Too Many Layers of Abstraction: January 2009

Thursday, January 29, 2009

LINQ to SQL vs. LINQ to Entity Framework

No, this isn't a cage match. Sorry to those who expected otherwise.

What I do want to point out is that the programming models are different, and differ in ways that are going to make some people think that certain features are missing from one tool or the other. If you're one of those people who thinks that LINQ to SQL has a performance problem because of lazy loading, or that LINQ to Entity Framework doesn't give you a way to turn off change tracking for query-only usage, then I'm talking to you, friend!

For instance, let's look at that change tracking issue. Both LINQ to SQL and LINQ to EF will track changes to entities so that you can change data in an object and save the data simply by submitting changes through the DataContext or ObjectContext. But for query-only operations, this change tracking is unnecessary, and you can turn it off.
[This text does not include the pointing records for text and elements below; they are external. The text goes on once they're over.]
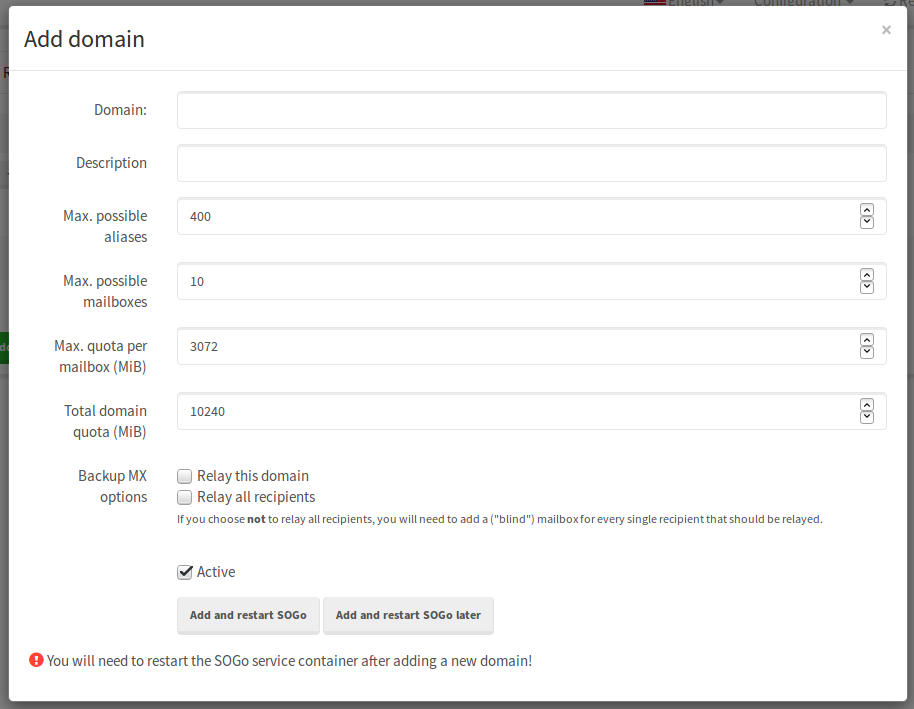
Task: Uncheck the Active checkbox
Action: (184, 572)
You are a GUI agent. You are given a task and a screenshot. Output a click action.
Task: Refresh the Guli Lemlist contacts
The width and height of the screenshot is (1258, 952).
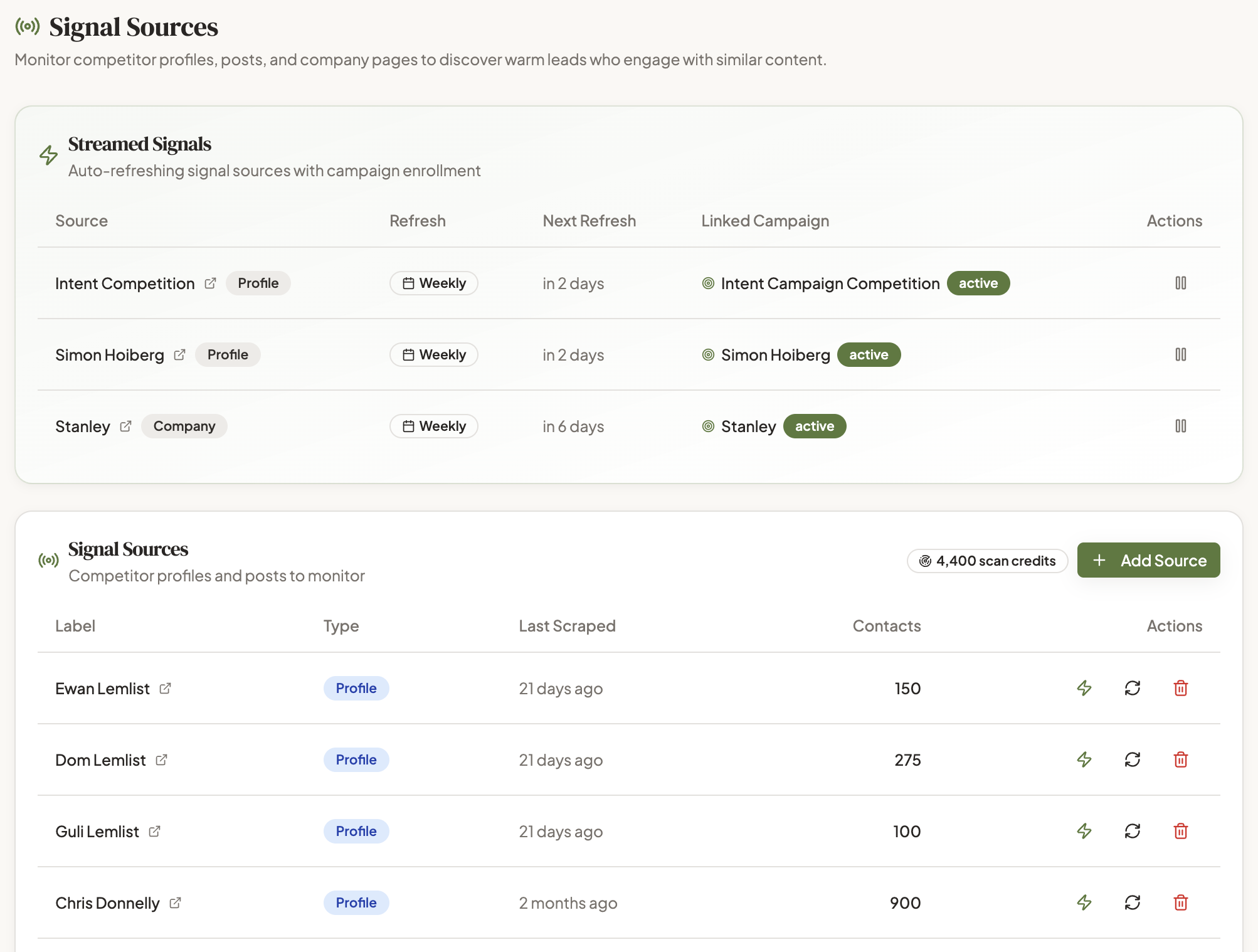tap(1132, 831)
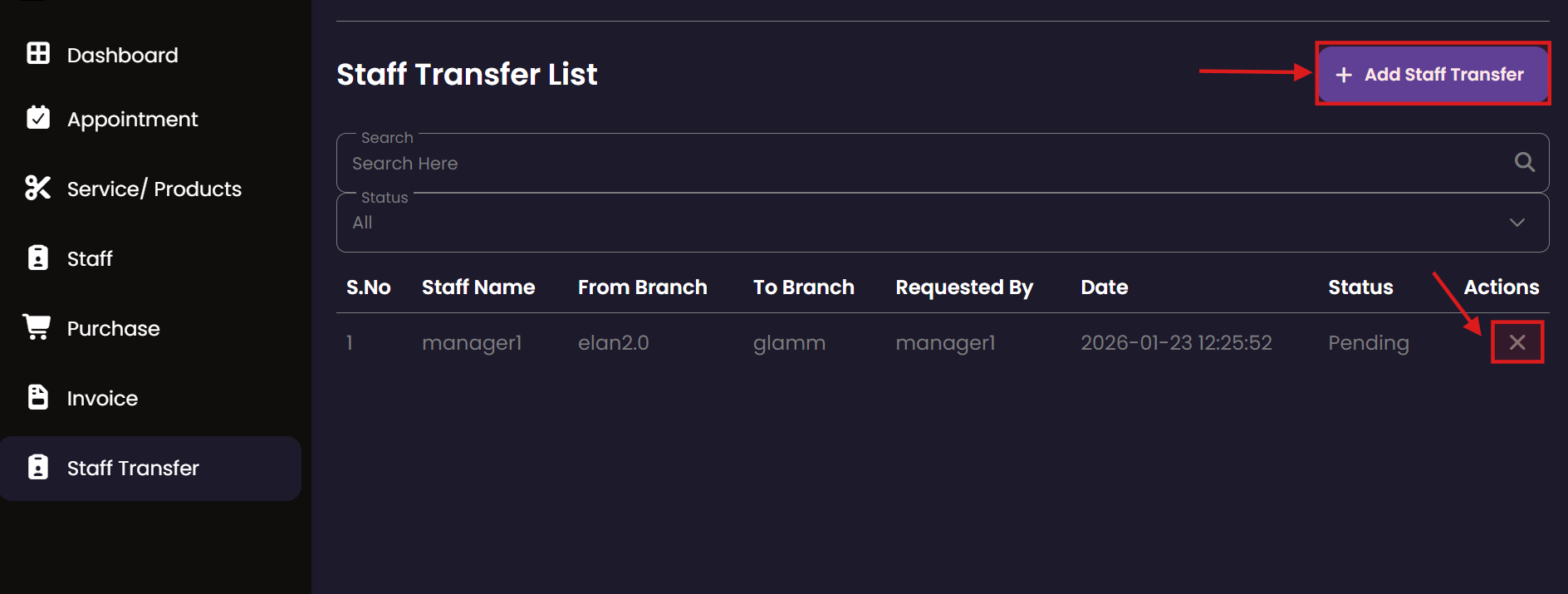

Here's how you do it in LINQ to SQL:

public static List<Customer> GetCustomers()
{
    using (NorthwindData dc = new NorthwindData())
    {
        dc.ObjectTrackingEnabled = false;
        return (from c in dc.Customers select c).ToList();
    }
}

And here's how you do it in LINQ to Entity Framework:

public static List<Customers> GetCustomers()
{
    using (NorthwindEntities ne = new NorthwindEntities())
    {
        ne.Customers.MergeOption = MergeOption.NoTracking;
        return (from c in ne.Customers select c).ToList();
    }
}

Note the big difference here. In LINQ to SQL, you turn off tracking in the DataContext. In LINQ to EF, you turn off tracking in the entity collection. If you're looking in the wrong place, you'll miss it.

The same pattern holds true with eager loading and lazy loading. In LINQ to SQL, it's controlled with a DataLoadOptions object attached to the DataContext. In LINQ to EF, it's set at the entity level, either in the query (eager loading) or in processing the results (lazy loading).

I'll cover eager loading and lazy loading in a follow-up post, because there's a nasty surprise waiting in LINQ to SQL eager loading.

Sunday, January 25, 2009

Entity Framework and LINQ to SQL Performance

Updated: Modified embedded SQL queries to use parameters where appropriate. Results updated.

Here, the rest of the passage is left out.